KUTIPAN TERPILIH:

Sunday, January 27, 2019

[Review] Rule of Thirds


Judul : Rule of Thirds

Penulis : Suarcani

Penerbit : Gramedia

Tebal : 278 Halaman

"Berselingkuh? Ada yang lebih indah daripada itu. Menikahinya salah satunya. Lainnya, mempertahankannya sampai mati."


BLURB

Apalagi yang paling menyakitkan dalam pengkhianatan selain menjadi yang tidak terpilih?

Demi mengejar cinta Esa, Ladys meninggalkan karier sebagai fotografer fashion di Seoul dan pulang ke Bali. Pulau yang menyimpan kenangan buruk akan harum melati di masa lalu dan pada akhirnya menjadi tempat ia menangis.

Dias memendam banyak hal di balik sifat pendiamnya. Bakat terkekang dalam pekerjaannya sebagai asisten fotografer, luka dan kerinduan dari kebiasaannya memakan apel Fuji setiap hari, juga kemarahan atas cerita kelam tentang orang-orang yang meninggalkannya di masa lalu. Hingga dia bertemu Ladys dan berusaha percaya bahwa cinta akan selalu memaafkan.

Ini kisah tentang para juru foto yang mengejar mimpi dan cinta. Tentang pertemuan tak terduga yang bisa mengubah cara mereka memandang dunia. Tentang pengkhianatan yang akhirnya memaksa mereka percaya bahwa hidup kadang tidak seindah foto yang terekam setelah mereka menekan tombol shutter.


- - - - - - - - -

Ladys Cantika, sesuai dengan namanya, cewek yang sudah tinggal lama di Korea ini memiliki wajah yang cantik dan kepribadian yang cantik pula. Ditambah, dia sudah memiliki cowok yang memang cocok dengan dia. Esa, dosen di sebuah universitas di Bali. Bagi Ladys, hidupnya sudah baik-baik saja. Dia rencananya akan kembali ke Bali. Meskipun hal ini sempat diragukan oleh ayahnya, karena masa lalu ayahnya yang cukup buruk di sana. Tapi dia ingin membuktikan bahwa Bali bukan tempat yang mengerikan seperti masa lalunya.
"Cinta akan selalu memaafkan." — P. 132
Dias, cowok yang terlihat biasa saja, apalagi posisinya nggak bagus-bagus amat karena jadi asisten fotografer yang suka dipandang sebelah mata. Yang Ladys nggak tau, dia punya banyaaaaakk pengalaman sama dunia fotografer. Yaaaa, pengalaman memang lebih mengajarkan kita daripada teori aja ya kan? Nah, kehidupan Dias ini nggak baik-baik amat. Mamanya ninggalin dia, bapaknya kayak orang nggak punya tanggung jawab, jadi dia berusaha untuk ngehidupin dia dan adiknya lewat asisten fotografer ini.

DAFTAR DATA:

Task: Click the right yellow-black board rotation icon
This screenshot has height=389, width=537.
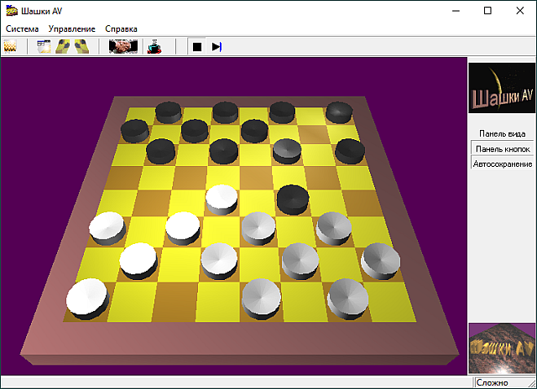Action: click(81, 47)
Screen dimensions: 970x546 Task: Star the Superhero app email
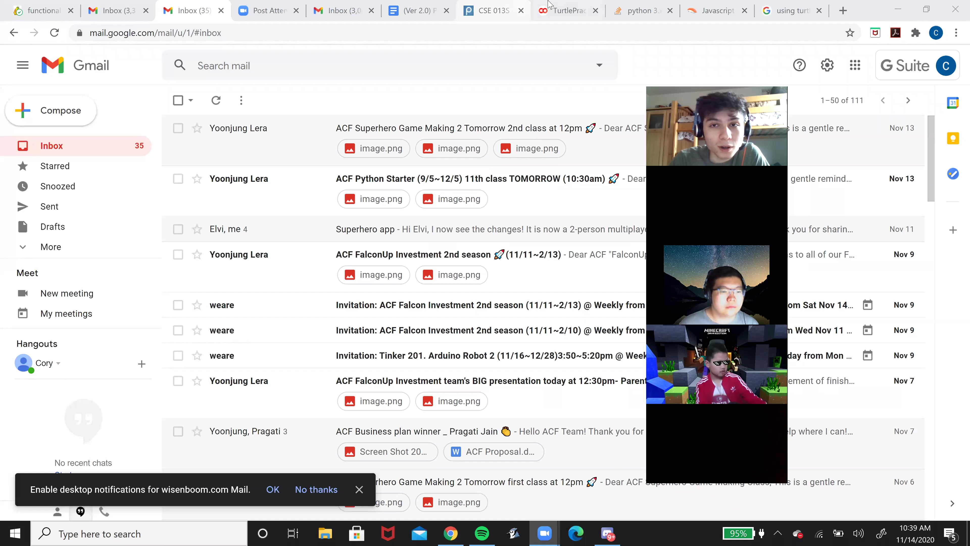pyautogui.click(x=197, y=229)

YANG DIKERJAKAN: Ubahlah paragraf dalam ulasan Rule of Thirds yang diawali "Ladys Cantika, sesuai dengan namanya" menjadi daftar poin singkat yang tetap memuat fakta utamanya.

JAWABAN:
- Ladys Cantika sudah lama tinggal di Korea dan cantik, baik wajah maupun kepribadiannya.
- Ia sudah punya pacar yang cocok dengannya, yaitu Esa, dosen di sebuah universitas di Bali.
- Ia berencana kembali ke Bali.
- Ayahnya sempat meragukan rencana itu karena masa lalunya yang cukup buruk di sana.
- Ladys ingin membuktikan bahwa Bali bukan tempat yang mengerikan.